● **Extract to read**:
====================
Hi John,
1. Capitalise on what I already know, but maybe dispense with
Struts (using Spring MVC instead). I.e., go with Spring MVC,
Spring, Hibernate.
2. Go with Wicket, which looks interesting.
3. Go with RIFE.
Which do you recommend? :-)
Hehe, trick question ;-) We do everything with RIFE so I would
recommended that of course. However, Wicket is a fine choice too.
You can using Spring together with RIFE, and Hibernate also. We
actually advocate using Spring as an IoC reference factory since we
didn't bother writing our own, we only focused on the injection part.
You will however miss out on some of the nice integrations of our
persistence layer when you use Hibernate. However, nothing prevents
you from using Hibernate for certain things and use our
ContentQueryManager when you want easy integration with our content
management framework, for instance (http://rifers.org/wiki/display/
RIFE/Content+management+framework).
While I only briefly glanced at SpringMVC, I wouldn't recommend it.
It seem too difficult and not very intuitive. When I spoke to some
Spring guys they actually said that it was a framework to build other
frameworks with.
Seriously, I'd be interested to hear your impressions of Wicket and
how it compares with Rife (or more accurately, part of Rife).
====================
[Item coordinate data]
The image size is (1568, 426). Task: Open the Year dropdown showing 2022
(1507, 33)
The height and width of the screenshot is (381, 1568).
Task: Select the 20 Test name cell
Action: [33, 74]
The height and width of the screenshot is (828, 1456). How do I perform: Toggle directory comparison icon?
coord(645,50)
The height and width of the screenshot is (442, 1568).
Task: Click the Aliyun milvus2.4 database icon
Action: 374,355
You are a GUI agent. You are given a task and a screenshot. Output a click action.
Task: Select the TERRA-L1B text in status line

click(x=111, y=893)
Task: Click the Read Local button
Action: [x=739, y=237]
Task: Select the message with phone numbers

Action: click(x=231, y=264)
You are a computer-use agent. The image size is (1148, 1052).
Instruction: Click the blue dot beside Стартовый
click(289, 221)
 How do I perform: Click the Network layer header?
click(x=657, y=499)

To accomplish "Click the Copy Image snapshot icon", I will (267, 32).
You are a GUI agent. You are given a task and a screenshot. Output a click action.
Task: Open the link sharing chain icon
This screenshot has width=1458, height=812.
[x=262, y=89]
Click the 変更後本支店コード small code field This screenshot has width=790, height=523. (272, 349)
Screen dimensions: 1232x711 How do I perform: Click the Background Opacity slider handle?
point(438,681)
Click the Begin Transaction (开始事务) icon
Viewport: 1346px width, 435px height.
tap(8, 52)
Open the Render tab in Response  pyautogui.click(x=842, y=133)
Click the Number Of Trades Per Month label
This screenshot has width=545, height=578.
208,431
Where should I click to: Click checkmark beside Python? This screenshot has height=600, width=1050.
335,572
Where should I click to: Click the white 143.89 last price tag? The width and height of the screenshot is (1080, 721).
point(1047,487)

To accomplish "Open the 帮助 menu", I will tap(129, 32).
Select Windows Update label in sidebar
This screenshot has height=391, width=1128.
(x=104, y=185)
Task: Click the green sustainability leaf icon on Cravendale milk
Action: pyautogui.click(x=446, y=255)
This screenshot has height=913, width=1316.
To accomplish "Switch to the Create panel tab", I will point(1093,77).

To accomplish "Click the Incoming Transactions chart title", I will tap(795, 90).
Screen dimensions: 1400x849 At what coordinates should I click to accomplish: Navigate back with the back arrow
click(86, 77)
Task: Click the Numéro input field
====================
● **Task directions**: In the email reply about web frameworks, what did some Spring developers say Spring MVC was?

● **Final result**: They said it was a framework to build other frameworks with.